WORK INSTRUCTION:
From the records below, output exactly the lines starting at the line with "You are a computer-use" and ending at the line with "Given: Select the", both of them included, but no pictures.

Excerpts from a dataset:
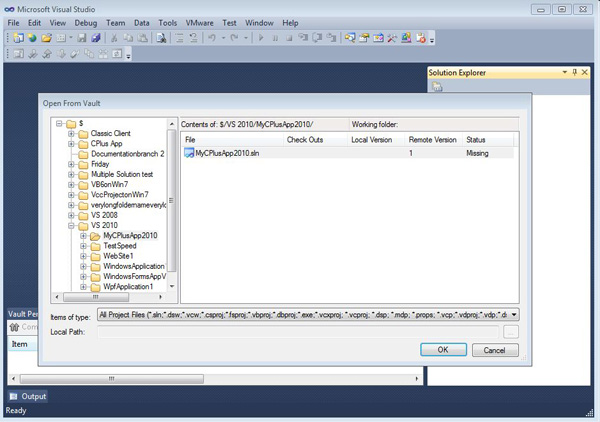Click the Save All toolbar icon
This screenshot has width=600, height=422.
tap(95, 38)
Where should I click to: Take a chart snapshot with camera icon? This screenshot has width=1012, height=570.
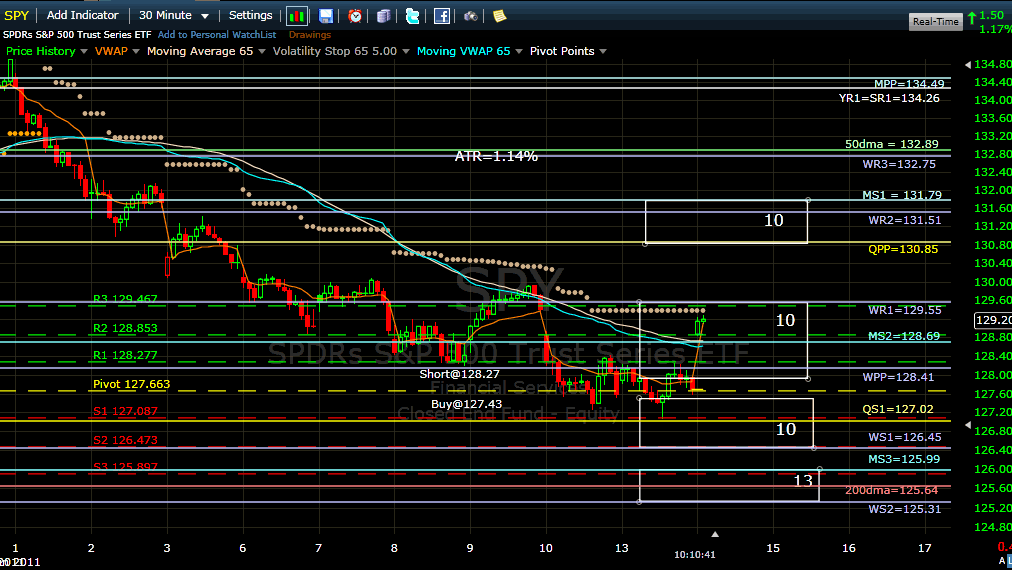470,16
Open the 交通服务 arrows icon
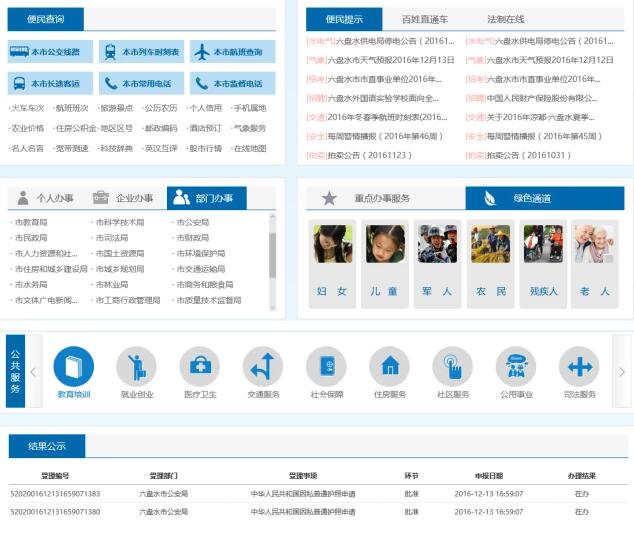634x536 pixels. click(263, 367)

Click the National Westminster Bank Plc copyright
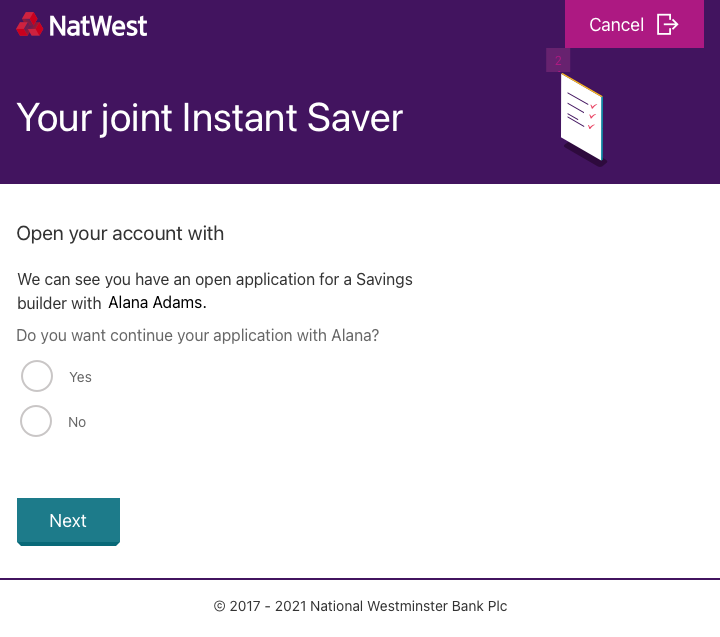(360, 606)
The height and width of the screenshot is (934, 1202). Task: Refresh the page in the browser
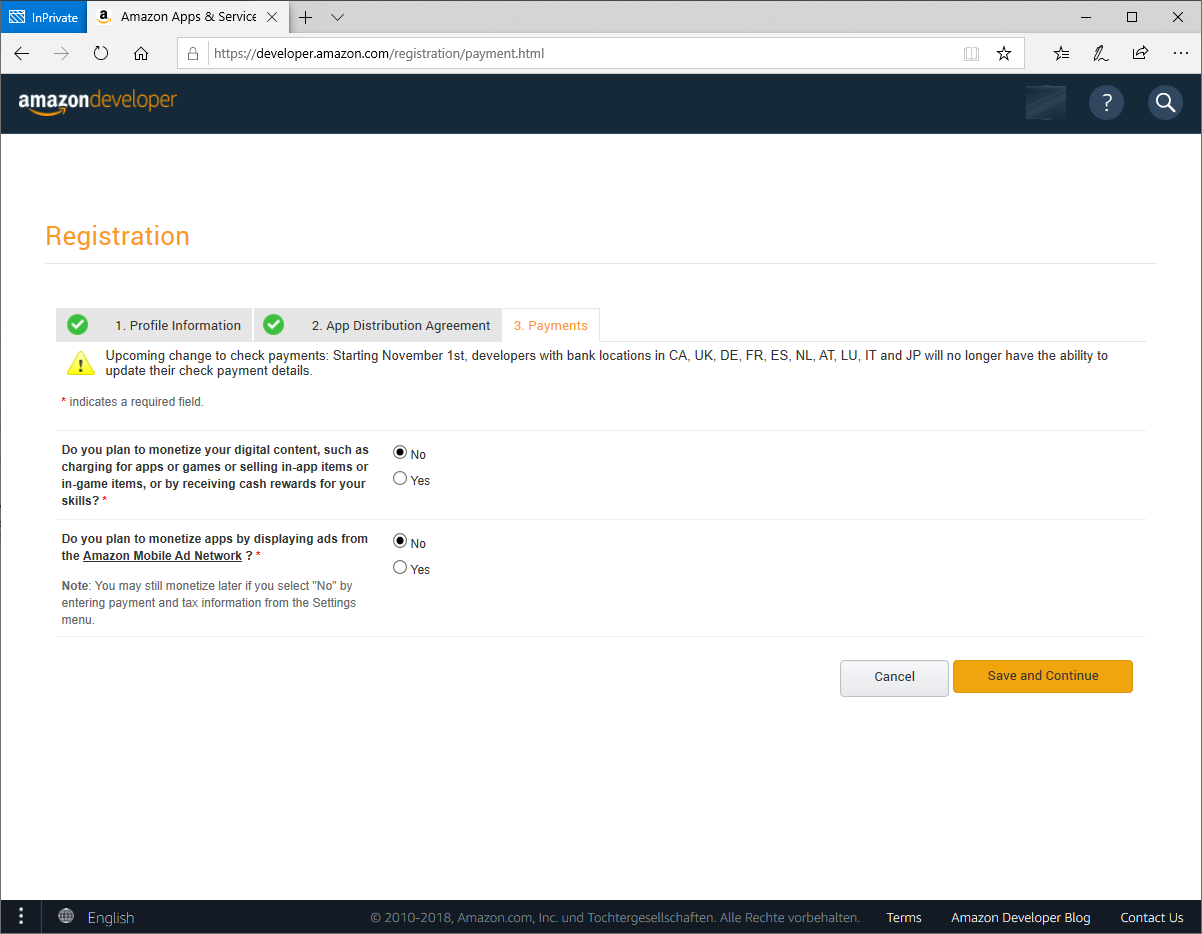pos(101,54)
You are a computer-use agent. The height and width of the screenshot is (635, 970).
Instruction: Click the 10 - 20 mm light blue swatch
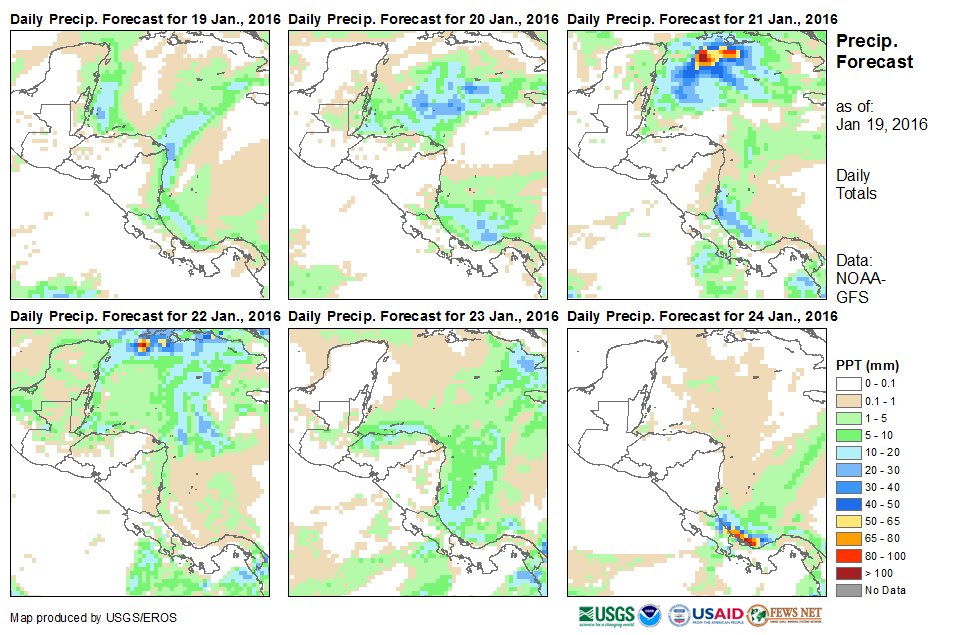point(849,452)
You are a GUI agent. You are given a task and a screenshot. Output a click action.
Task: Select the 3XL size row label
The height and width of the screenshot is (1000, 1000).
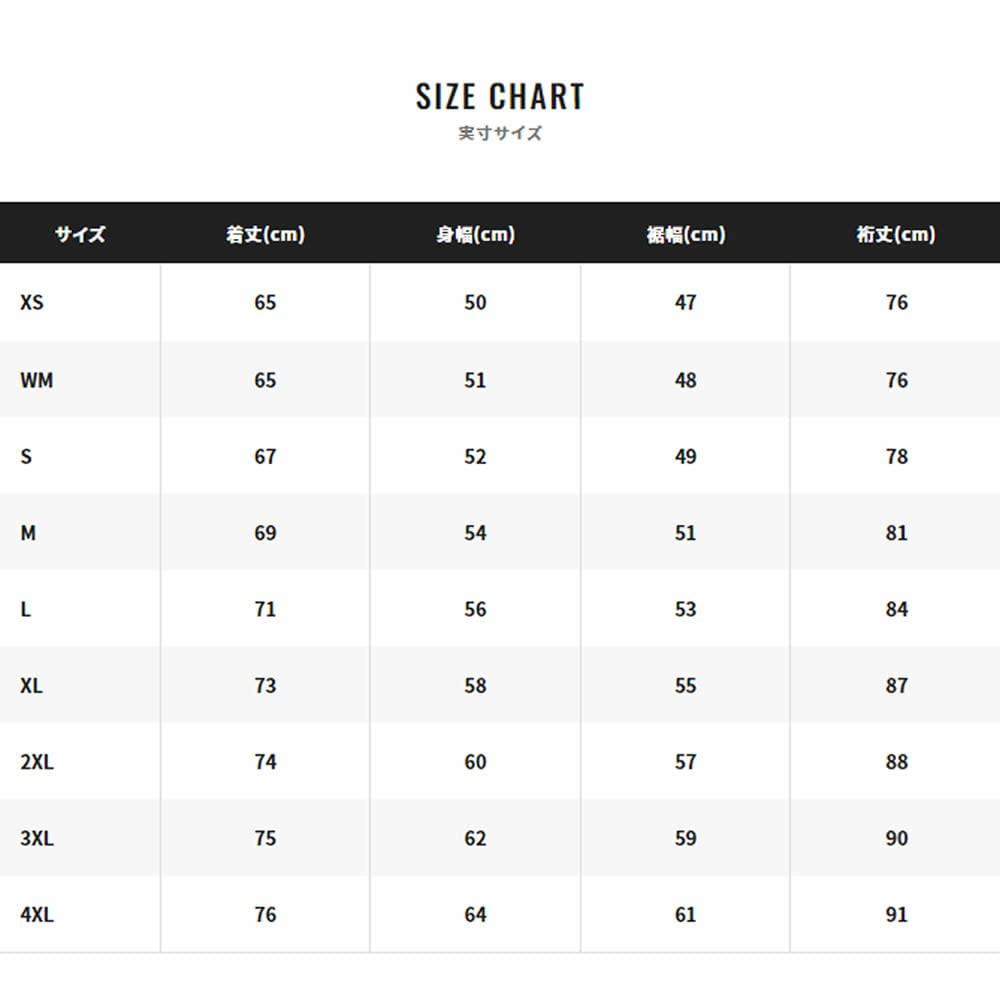37,838
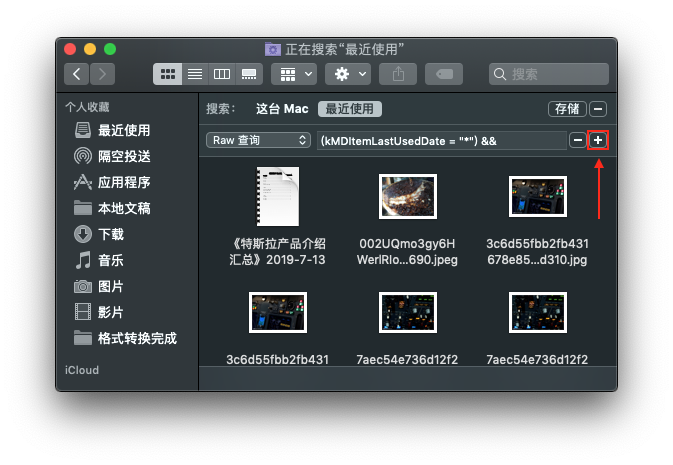Open the group-by arrangement dropdown

294,74
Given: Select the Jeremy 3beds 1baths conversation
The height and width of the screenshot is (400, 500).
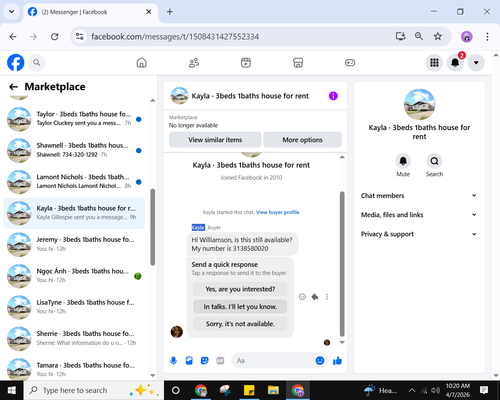Looking at the screenshot, I should [74, 244].
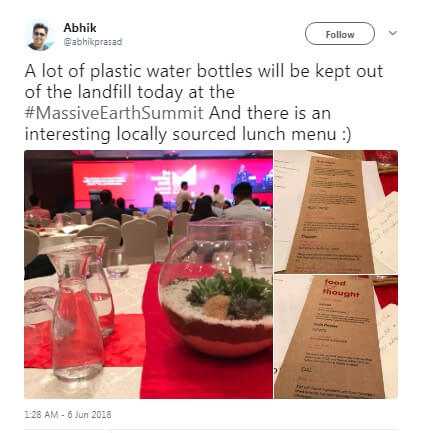Image resolution: width=424 pixels, height=433 pixels.
Task: Follow Abhik with the Follow button
Action: [x=340, y=34]
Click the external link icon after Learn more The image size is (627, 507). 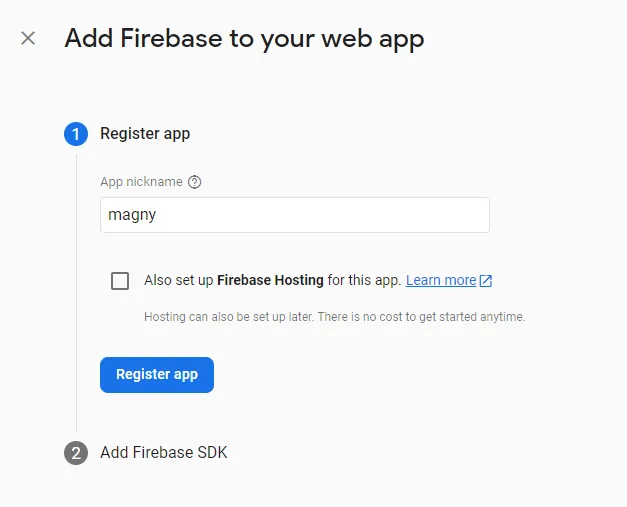[x=486, y=281]
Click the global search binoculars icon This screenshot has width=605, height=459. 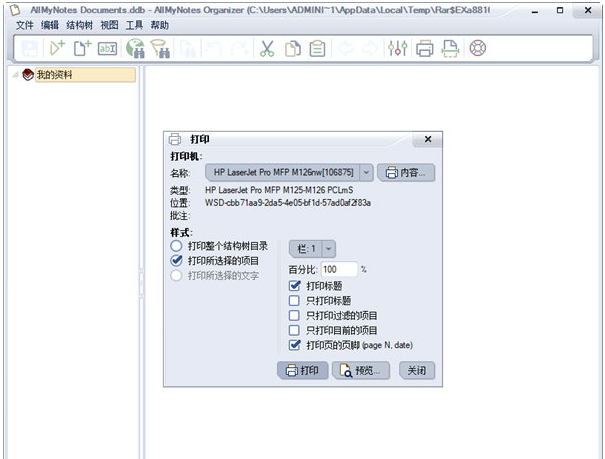point(136,48)

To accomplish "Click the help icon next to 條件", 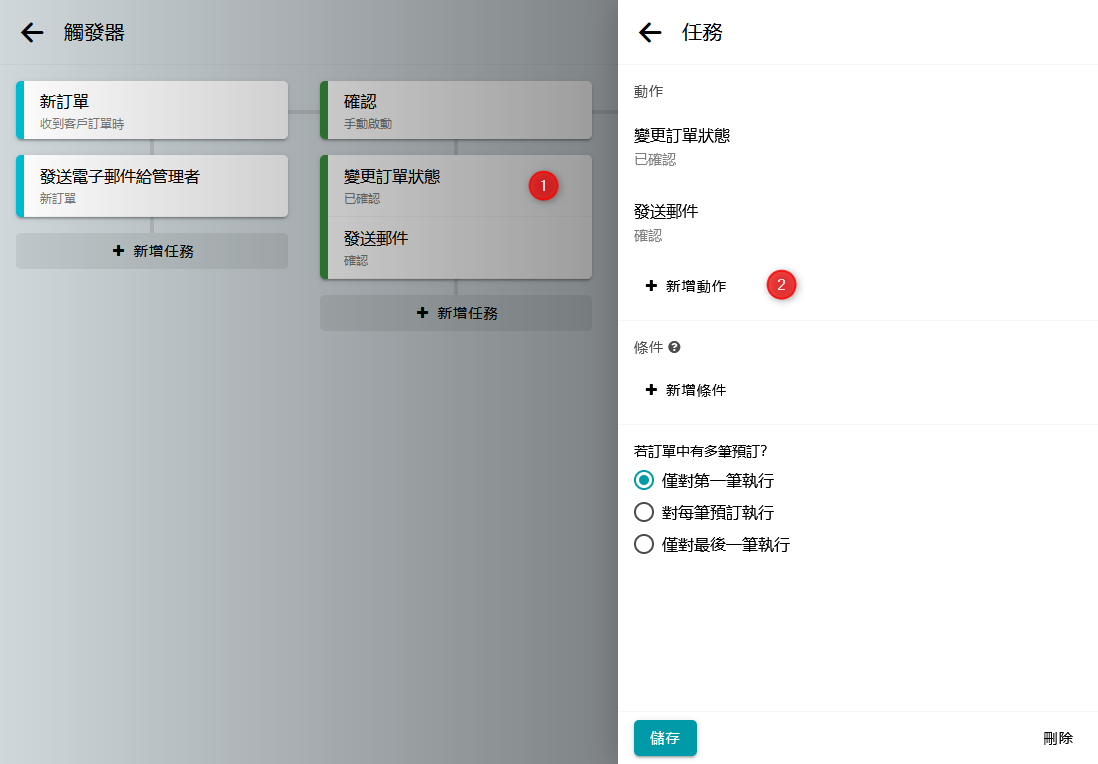I will (674, 347).
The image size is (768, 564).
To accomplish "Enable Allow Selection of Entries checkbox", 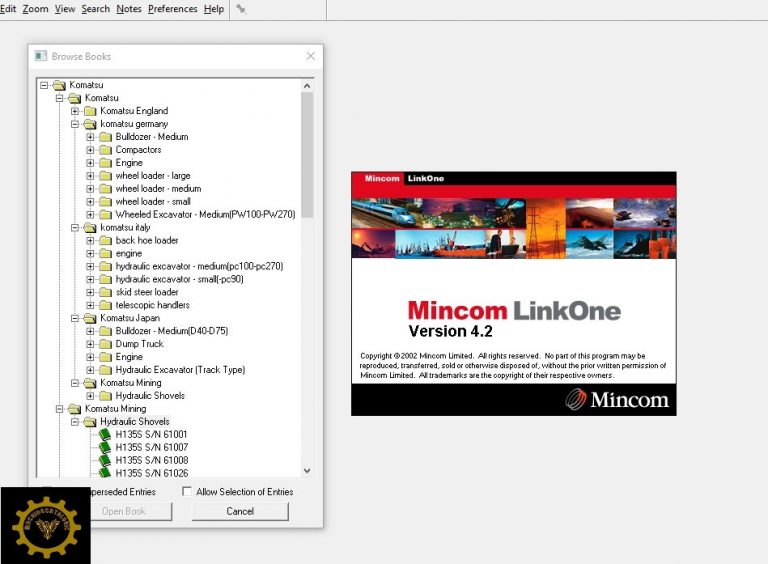I will [187, 492].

WRITTEN SOLUTION:
You are a computer-use agent. The height and width of the screenshot is (635, 970).
Instruction: Click the 10 - 20 mm light blue swatch
point(849,452)
You are a GUI agent. You are given a task and a screenshot. Output a click action.
Task: Select the 3XL size row label
The height and width of the screenshot is (1000, 1000).
37,838
Open the group-by arrangement dropdown

294,74
Given: Select the Jeremy 3beds 1baths conversation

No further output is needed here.